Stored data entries
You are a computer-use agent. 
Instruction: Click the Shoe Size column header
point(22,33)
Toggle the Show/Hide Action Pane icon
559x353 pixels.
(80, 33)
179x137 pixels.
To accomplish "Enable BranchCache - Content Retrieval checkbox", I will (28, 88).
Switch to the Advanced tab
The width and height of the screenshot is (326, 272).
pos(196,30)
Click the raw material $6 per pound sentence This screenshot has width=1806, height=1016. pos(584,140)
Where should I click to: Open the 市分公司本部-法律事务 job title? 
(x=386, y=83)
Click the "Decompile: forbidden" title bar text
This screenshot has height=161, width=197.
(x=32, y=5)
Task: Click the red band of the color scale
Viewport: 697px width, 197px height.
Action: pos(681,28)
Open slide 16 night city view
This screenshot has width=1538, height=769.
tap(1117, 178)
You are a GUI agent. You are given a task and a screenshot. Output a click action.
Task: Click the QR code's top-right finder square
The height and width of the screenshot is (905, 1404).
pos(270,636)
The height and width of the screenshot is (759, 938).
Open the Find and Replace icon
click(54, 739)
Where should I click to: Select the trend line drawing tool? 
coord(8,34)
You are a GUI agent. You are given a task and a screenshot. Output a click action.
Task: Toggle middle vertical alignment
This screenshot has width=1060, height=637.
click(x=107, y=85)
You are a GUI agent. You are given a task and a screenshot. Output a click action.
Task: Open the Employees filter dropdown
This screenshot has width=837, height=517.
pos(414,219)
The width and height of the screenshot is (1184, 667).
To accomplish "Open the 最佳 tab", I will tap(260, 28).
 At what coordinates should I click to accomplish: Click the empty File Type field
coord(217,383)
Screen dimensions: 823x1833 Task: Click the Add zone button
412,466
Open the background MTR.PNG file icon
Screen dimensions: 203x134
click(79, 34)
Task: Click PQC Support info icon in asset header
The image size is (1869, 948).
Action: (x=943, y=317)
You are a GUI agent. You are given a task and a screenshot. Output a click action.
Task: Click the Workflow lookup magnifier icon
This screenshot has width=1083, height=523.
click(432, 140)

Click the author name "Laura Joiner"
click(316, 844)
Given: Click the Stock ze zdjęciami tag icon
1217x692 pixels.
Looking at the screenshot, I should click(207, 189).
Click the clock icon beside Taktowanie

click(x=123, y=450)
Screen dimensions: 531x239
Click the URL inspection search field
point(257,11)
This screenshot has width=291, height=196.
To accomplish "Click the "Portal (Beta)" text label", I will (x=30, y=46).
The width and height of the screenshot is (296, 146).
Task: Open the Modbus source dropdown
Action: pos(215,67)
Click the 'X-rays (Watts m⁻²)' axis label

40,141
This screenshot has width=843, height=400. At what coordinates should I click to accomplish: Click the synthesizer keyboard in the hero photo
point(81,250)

▸ **Exercise goal**:
Reproduce the lines of the records exactly, from the first one through the line that contains "Task: Click the red band of the color scale".

▸ **Exercise result**:
You are a computer-use agent. 
Instruction: Click the Shoe Size column header
point(22,33)
Toggle the Show/Hide Action Pane icon
559x353 pixels.
(80, 33)
179x137 pixels.
To accomplish "Enable BranchCache - Content Retrieval checkbox", I will (28, 88).
Switch to the Advanced tab
The width and height of the screenshot is (326, 272).
pos(196,30)
Click the raw material $6 per pound sentence This screenshot has width=1806, height=1016. pos(584,140)
Where should I click to: Open the 市分公司本部-法律事务 job title? 
(x=386, y=83)
Click the "Decompile: forbidden" title bar text
This screenshot has height=161, width=197.
(x=32, y=5)
Task: Click the red band of the color scale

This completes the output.